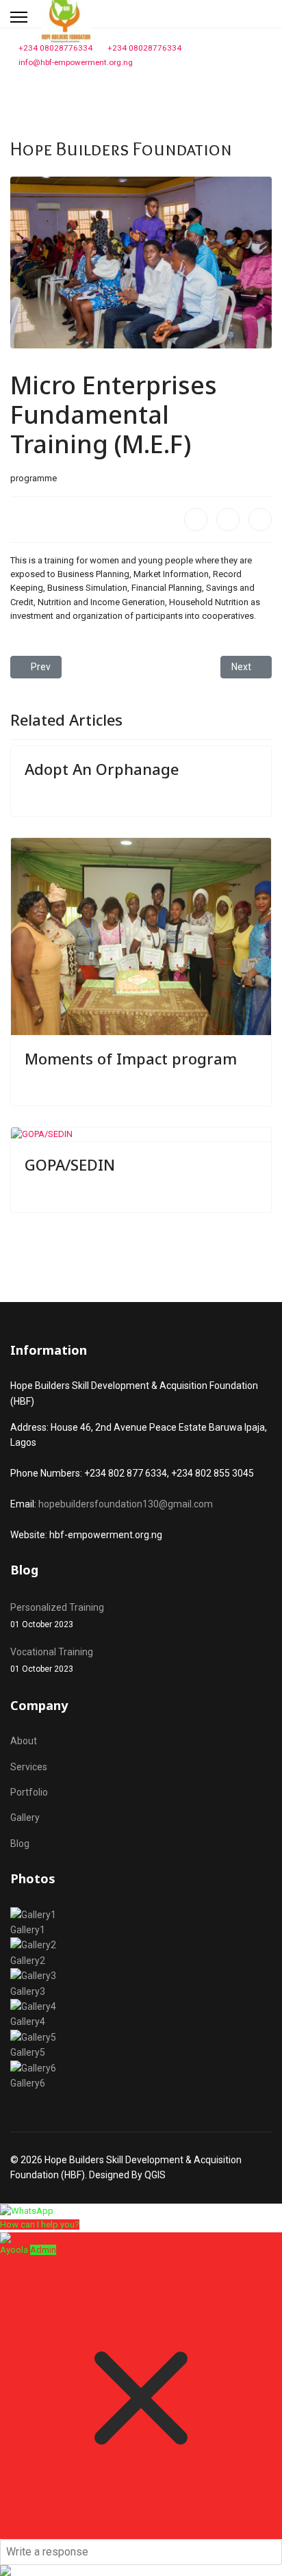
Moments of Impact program (131, 1058)
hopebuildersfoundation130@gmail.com (125, 1504)
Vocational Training (51, 1660)
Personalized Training (57, 1615)
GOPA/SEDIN (70, 1164)
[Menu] (18, 17)
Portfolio (29, 1792)
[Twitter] (228, 519)
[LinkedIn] (260, 519)
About (23, 1740)
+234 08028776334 (55, 48)
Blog (19, 1843)
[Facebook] (195, 519)
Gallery (25, 1817)
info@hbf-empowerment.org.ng (75, 62)
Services (28, 1766)
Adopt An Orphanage (102, 768)
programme (33, 478)
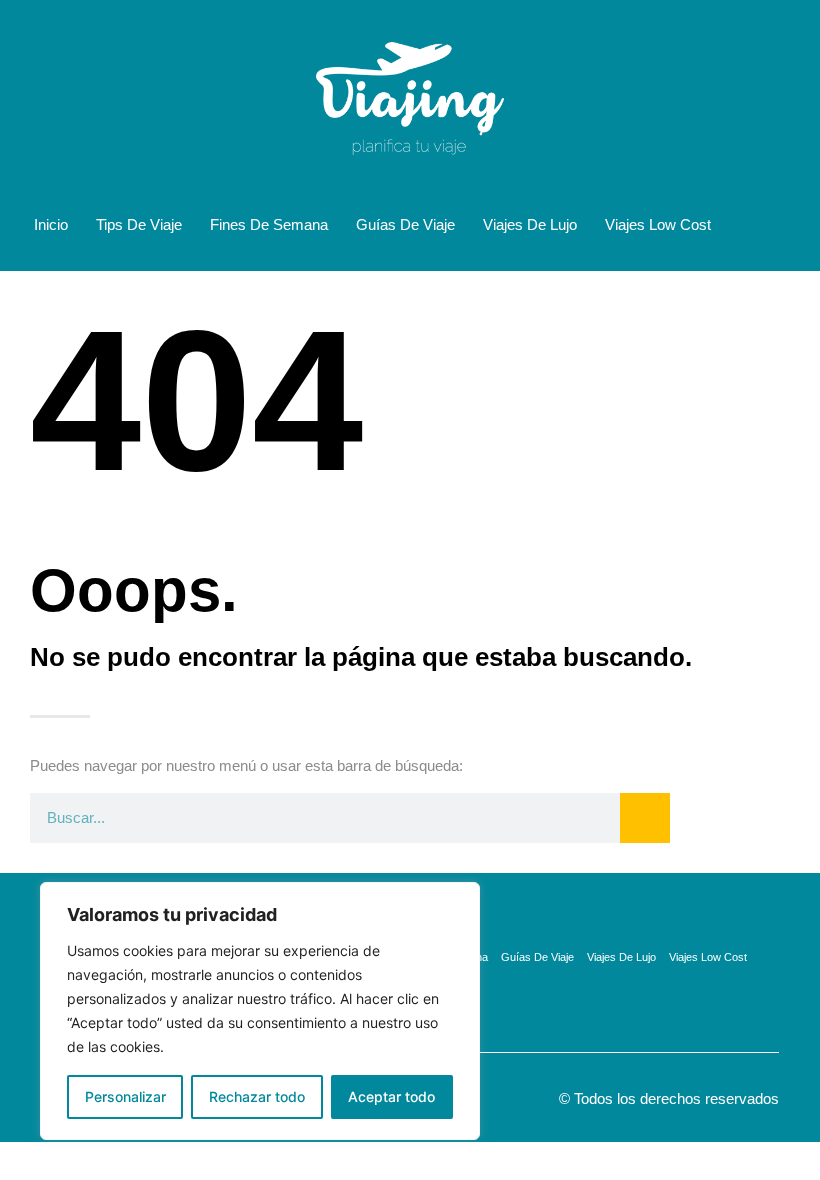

* [Exercise objective]:
Beginning with the line that contains "Blog (19, 1843)" and ending with the final line of the listing, return each line exactly. Omit all pictures.

* [Answer section]:
Blog (19, 1843)
[Facebook] (195, 519)
Gallery (25, 1817)
info@hbf-empowerment.org.ng (75, 62)
Services (28, 1766)
Adopt An Orphanage (102, 768)
programme (33, 478)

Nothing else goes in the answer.